Securing Vaadin Router

Hi Guys,

I am starting to build some projects using the webcomponents vaadin router to handle client side navigation.

Is there any documentation and demo material on best practice to secure the router / routes?
I.e only enable certain routes until a client is logged in, for example.

I can’t seem to find any examples other than really basic tutorials that don’t require any authentication. This is commonplace in the Java tutorials, but I can’t find anything for webcomponents.

Right now we’re using LitElement + Vaadin for the frontend, then NodeJS (ExpressJS + Passport) for the backend / authentication. All of this works in isolation, we’re just not sure how to best wire it up to protect the front end routes.

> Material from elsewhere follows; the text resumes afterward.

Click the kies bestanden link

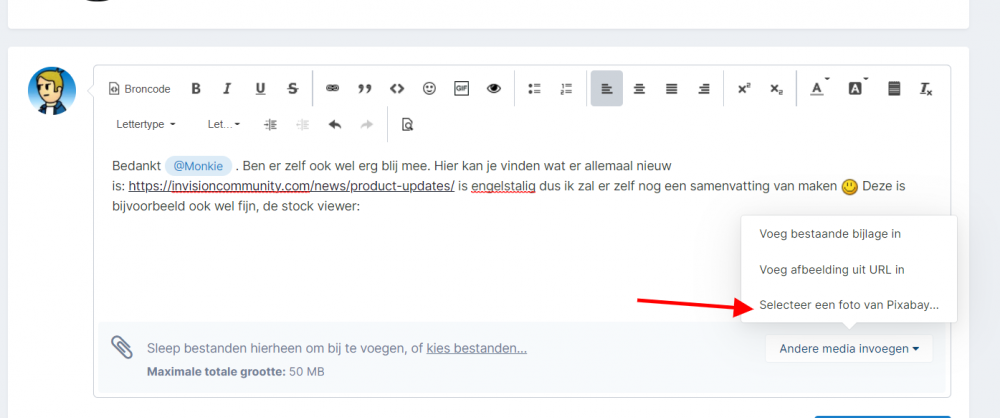tap(476, 348)
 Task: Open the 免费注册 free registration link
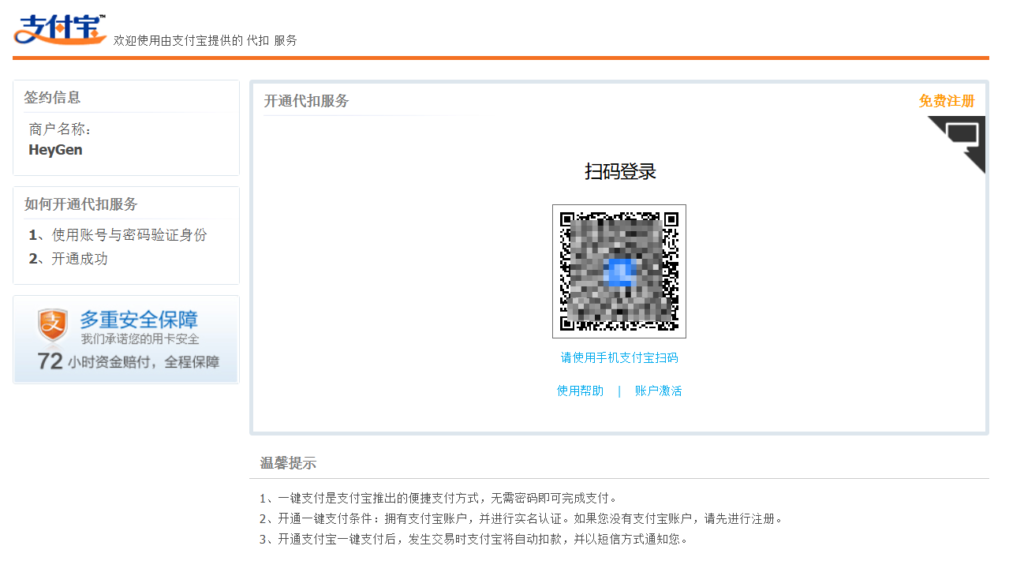(x=946, y=101)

I’m thinking if there is a callback on the router, where authentication tokens / cookies could be checked that would be ideal - but I haven’t found any examples of this.


Here’s one router configuration with authentication for a work-in-progress tutorial that might give you some ideas:

I’m not sure if you’re taking this into account already, but just to be safe I’ll point out that there is no such thing as “securing” anything in the web browser. An attacker can bypass any such limitations e.g. by using the browser’s developer tools.

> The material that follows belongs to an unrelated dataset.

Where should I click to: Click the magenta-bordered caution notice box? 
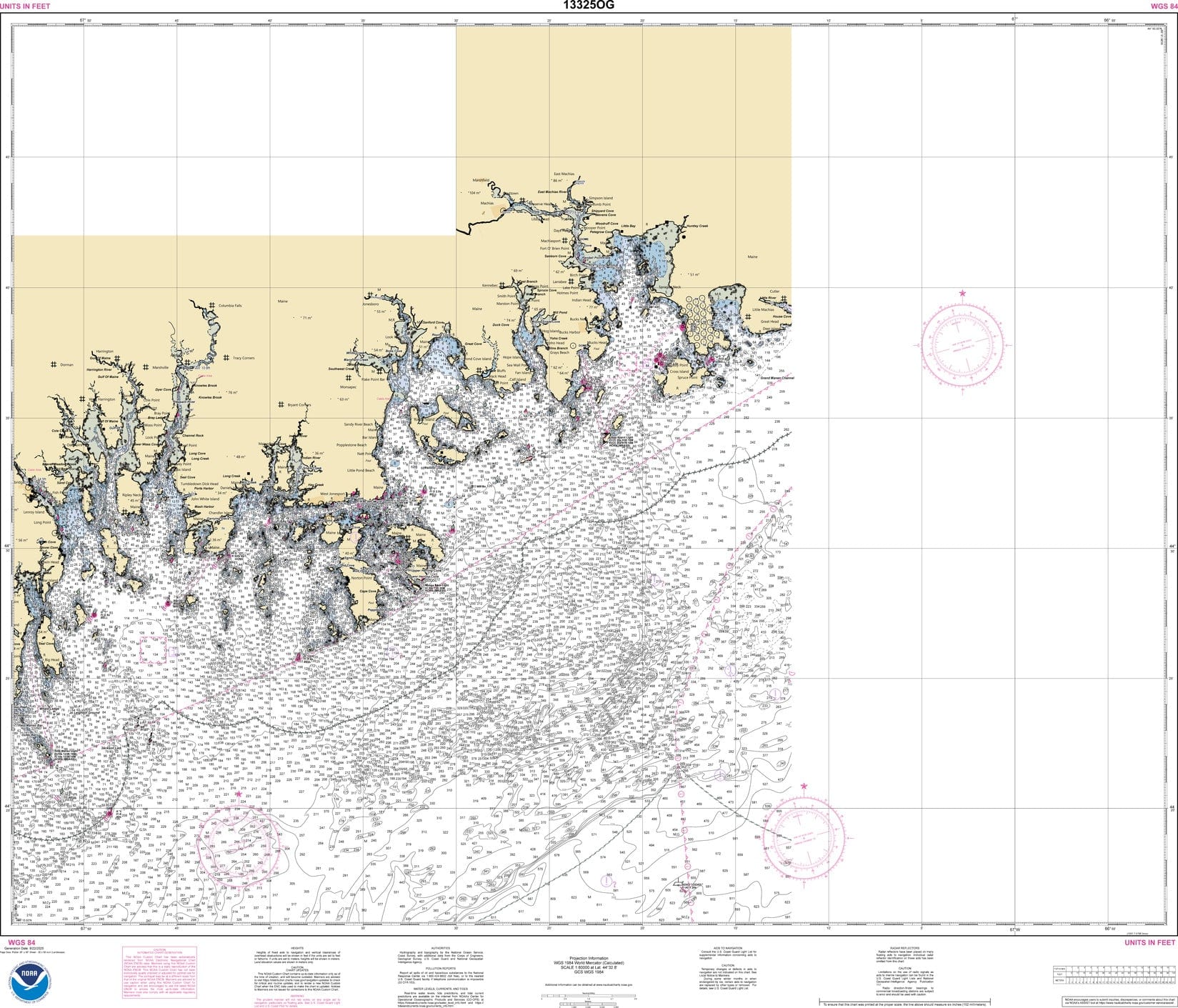click(160, 973)
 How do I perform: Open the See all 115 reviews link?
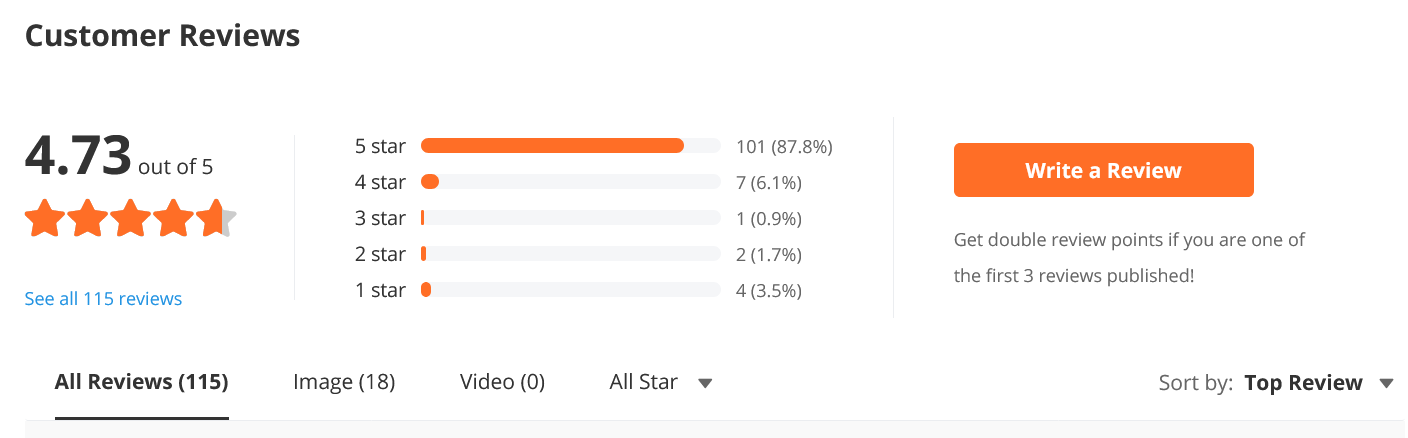coord(103,298)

All the actual security must always happen on the server, e.g. by checking permissions in REST endpoints that return application data to the user or accept changes submitted by the user.

The only thing you can do with a client-side router is to improve usability by ensuring the user sees a nice message in case they’re not logged in instead of seeing the actual view with errors caused by the server refusing to return sensitive data to an unauthenticated user.

Yes of course you’re right about you can’t really secure the browser, API endpoints will be secured as well - we already have that functionality in place with expressJS + passport, hence not mentioned here.

We’re just figuring out how to best handle the authentication process.

I also found this demo that highlights router callbacks, which is what we’ll probably look to use.

Thanks for that example Kari, I didn’t realise you could actually put logic into the router under that action function - that opens up some interesting possibilities.